Excédée par la recrudescence des accidents, une foule bloque la rocade à Soavimasoandro avant l’intervention de la police.
![]() |
| La police négocie la levée des barrages. |
Hier matin, les habitants de Soavimasoandro ont bloqué la circulation sur le passage piéton de la rocade Tsarasaotra–Ivato pour dénoncer la série d’accidents corporels et mortels survenue depuis l’ouverture de la rocade.
Face aux pneus enflammés et aux barrages improvisés, les voitures et les motos ont été contraintes de rebrousser chemin. La colère s’est exprimée avec force. « On traverse ici en risquant sa vie, il faut une passerelle ou un passage souterrain », martèle une mère de famille. Un autre riverain ajoute : « Nous ne voulons plus attendre qu’un autre voisin meure pour que les autorités réagissent. »
Cette mobilisation fait suite à deux drames récents. Mardi, une motocyclette a renversé une femme sur ce même passage piéton, lui brisant la jambe. Le lendemain, une femme enceinte, envoyée par son mari acheter du sucre, a été fauchée par un 4x4. Elle est décédée sur le coup.
« C’est insupportable, on ne peut plus rester silencieux », confie un commerçant du quartier, encore choqué par la scène.
La police est intervenue pour éviter l’escalade. Après plusieurs minutes de négociations, les barrages et les pneus brûlés ont été dégagés et la circulation a pu reprendre.
Sensibilisation
En parallèle, les agents du commissariat d’Analamahitsy ont mené une campagne de sensibilisation. Les piétons ont été invités à n’emprunter que les passages dédiés et les conducteurs à ralentir et à céder le passage. Mais pour les riverains, ces initiatives ne suffisent pas.
« On nous parle de prudence, mais le vrai problème, c’est l’absence d’infrastructures », témoigne un habitant qui a récemment perdu un proche dans un accident suivi d’un délit de fuite sur la rocade.

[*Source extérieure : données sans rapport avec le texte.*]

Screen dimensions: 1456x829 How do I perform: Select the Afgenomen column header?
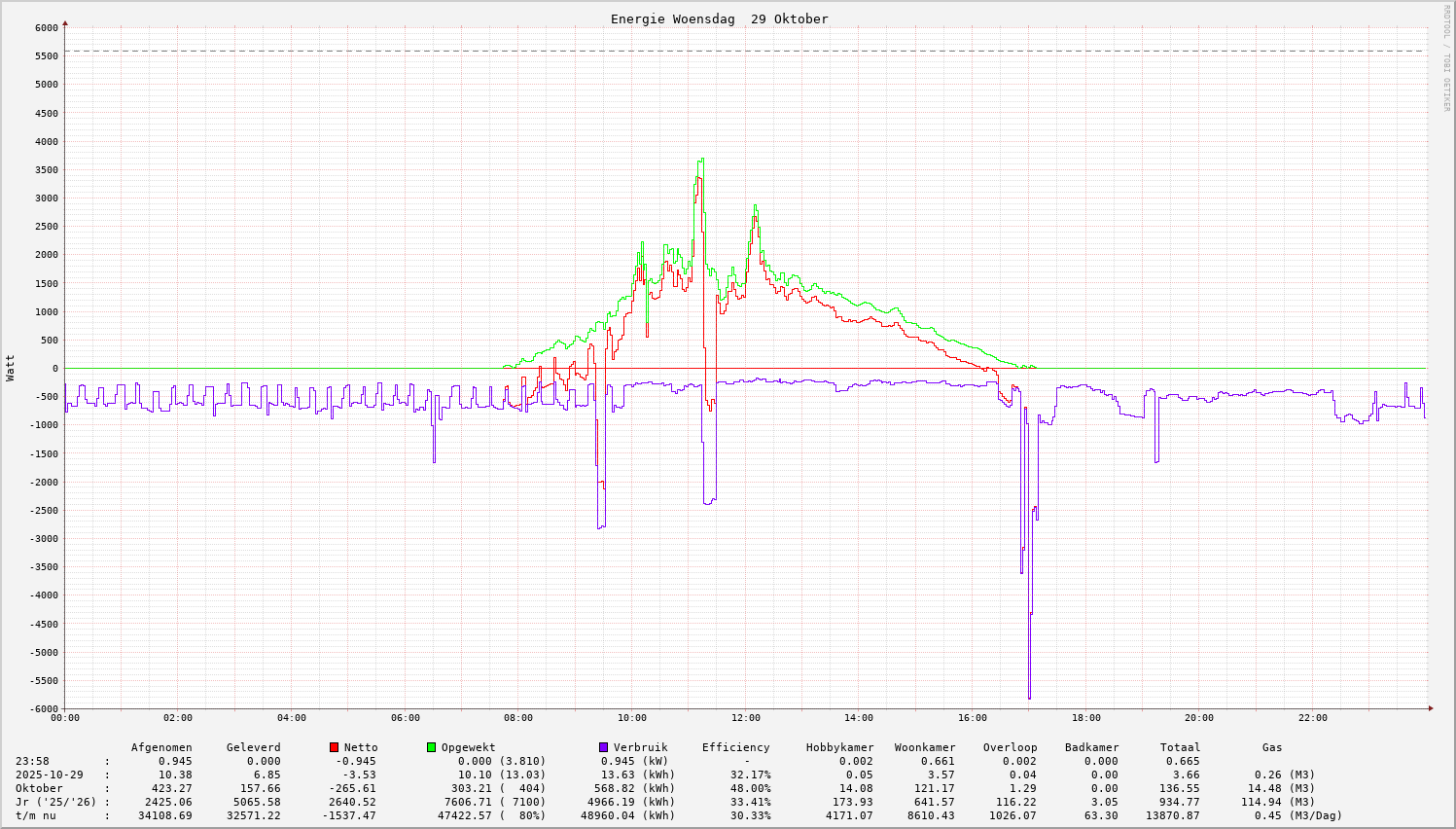click(x=161, y=747)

Pour certains automobilistes, le problème réside plutôt dans le non-respect du code de la route. Sur cette quatre-voies, la logique voudrait que la voie de droite soit réservée aux véhicules lents et la voie centrale aux plus rapides. Or, on y croise des camions roulant à 40 km/h au milieu de la chaussée, obligeant les automobilistes à doubler par la droite. « Ici, chacun conduit comme il veut, et ce sont les autres qui en paient le prix », soupire une jeune femme.